One part of the article I found interesting was the design of voice mail. I agree. It would be better to build the message at the sender's location and *then* send it.
"Does that mean 10 years, five years, two years? I couldn't predict. Quite frankly, the thing that fights against it being quickly this time around is that the communities operating with these mutually incompatible protocols are quite large. If you look at AOL's cloud or the MSN cloud or the Yahoo cloud, you're talking about fairly large, significant systems. To have them migrate and interoperate with standard protocols will happen, but it is going to take time." This also assumes that AOL or MSN or Yahoo will cry uncle first. Who serious believes that any one of them will be the first to abandon their standard for an open standard when it could mean the end of their software? Remember, we are dealing with some *SERIOUS* egos here...
Microsoft is pushing for SIP.
IBM, which sells the #1 selling business IM solution (Lotus Instant Messaging), is using SIP.
Apple is using SIP.
So who are the "everyone else" who want XMPP?
GCHQ Quantum Insert installed. If only our tongues were made of glass, how much more careful we would be when we speak
The biggest difference here is that Microsoft wants to use the simple input panel rather than the extensible one.
While the architecture of XMPP allows for theoretically broader support of handwriting recognition systems, you rarely need more than two on any given system (your native language and English).
I have a feeling Microsoft will win this small battle.
I have been pwned because my
What's the difference between SIP and XMPP?
The interviewer says:
Microsoft, Lotus, Sun, and Novell seem to have settled on SIP. Intel, H-P, Hitachi, Sony, and more or less the entire open source world is going toward XMPP, sometimes better known as Jabber.
and the poster says:
Microsoft is pushing for SIP, everyone else seems to favor XMPP.
Yeah, it's fun to paint the world in black and white but this is just a blatant lie.
When men used to be men
Microsoft's community application that will be built into Longhorn
...
So IM will be build into Windows, and Netmeeting, and this and that and whatnot. Isn't this getting slightly ridiculous to bundle everything in an OS ? I'm sure nobody wants *all* of that installed on their hard-drive, just as I wouldn't want to install all the packages that come with my Linux distro CD, but instead I want to choose what I install and nothing else, and save disk space.
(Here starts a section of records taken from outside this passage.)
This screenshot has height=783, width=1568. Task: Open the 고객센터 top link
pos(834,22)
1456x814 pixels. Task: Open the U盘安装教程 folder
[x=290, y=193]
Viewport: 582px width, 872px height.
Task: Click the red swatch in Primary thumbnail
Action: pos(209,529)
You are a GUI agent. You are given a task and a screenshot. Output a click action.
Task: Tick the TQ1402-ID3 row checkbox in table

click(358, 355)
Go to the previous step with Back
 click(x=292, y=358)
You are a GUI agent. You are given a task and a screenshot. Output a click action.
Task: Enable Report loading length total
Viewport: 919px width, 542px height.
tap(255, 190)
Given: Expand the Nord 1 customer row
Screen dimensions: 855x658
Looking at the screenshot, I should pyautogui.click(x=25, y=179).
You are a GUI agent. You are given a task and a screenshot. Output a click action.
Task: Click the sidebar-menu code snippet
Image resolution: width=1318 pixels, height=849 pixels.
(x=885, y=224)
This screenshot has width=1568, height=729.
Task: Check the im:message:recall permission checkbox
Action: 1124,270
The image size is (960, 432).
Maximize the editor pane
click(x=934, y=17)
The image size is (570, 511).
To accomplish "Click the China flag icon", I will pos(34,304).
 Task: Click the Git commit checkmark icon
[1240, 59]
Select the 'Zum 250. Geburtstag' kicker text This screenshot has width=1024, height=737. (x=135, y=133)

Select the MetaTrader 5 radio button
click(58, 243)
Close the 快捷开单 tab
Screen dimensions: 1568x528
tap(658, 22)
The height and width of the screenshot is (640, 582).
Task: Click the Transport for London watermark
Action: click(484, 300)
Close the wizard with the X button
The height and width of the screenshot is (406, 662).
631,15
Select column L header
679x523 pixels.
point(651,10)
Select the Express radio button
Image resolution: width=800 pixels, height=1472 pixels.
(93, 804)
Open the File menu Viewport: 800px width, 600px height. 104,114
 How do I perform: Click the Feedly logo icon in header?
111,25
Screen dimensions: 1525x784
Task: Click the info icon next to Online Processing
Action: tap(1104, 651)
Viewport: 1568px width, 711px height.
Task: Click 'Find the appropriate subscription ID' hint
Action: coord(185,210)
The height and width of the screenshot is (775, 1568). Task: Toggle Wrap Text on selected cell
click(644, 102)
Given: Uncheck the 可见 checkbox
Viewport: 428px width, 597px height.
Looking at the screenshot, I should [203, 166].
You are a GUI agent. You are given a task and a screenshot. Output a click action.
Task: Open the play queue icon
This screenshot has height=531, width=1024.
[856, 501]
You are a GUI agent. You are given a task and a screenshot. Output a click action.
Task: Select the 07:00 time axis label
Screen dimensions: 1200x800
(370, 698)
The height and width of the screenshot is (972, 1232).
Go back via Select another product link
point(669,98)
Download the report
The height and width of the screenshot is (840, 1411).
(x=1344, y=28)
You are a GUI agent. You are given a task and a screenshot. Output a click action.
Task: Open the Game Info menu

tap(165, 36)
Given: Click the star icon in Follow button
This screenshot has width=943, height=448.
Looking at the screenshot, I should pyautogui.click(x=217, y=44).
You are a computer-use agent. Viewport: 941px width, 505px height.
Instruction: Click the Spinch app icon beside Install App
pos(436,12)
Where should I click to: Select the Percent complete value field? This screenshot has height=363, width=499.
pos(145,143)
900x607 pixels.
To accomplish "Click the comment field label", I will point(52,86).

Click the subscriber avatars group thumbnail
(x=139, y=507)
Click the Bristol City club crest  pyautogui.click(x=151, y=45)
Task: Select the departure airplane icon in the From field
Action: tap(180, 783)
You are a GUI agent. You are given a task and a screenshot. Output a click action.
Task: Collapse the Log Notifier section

What's beyond me is why don't we hear a great number of people (regular users) complaining about this waste of disk space, and also why so few OS experts voice their concern about the fact that the OS/application boundary in Windows is so blurry it's frightening in terms of security and stability
"A door is what a dog is perpetually on the wrong side of" - Ogden Nash
IMs are fine and dandy but when are they going to work on improving video confrencing. Typing is tedious but strides haven't been made in free video confrencing software. Perhaps that should be part of their implementation of the next "IM" software. Afterall even the old Netmeeting has a chat window you can bring up.
I used ICQ for a while, then uninstalled it, multiple times had to uninstall YIM that got installed with Netscape before Mozilla really came into play, fought kids installing GG (polish IM) on classroom computers, generally did a lot to get rid of instant messengers from my life. Am I weird or what?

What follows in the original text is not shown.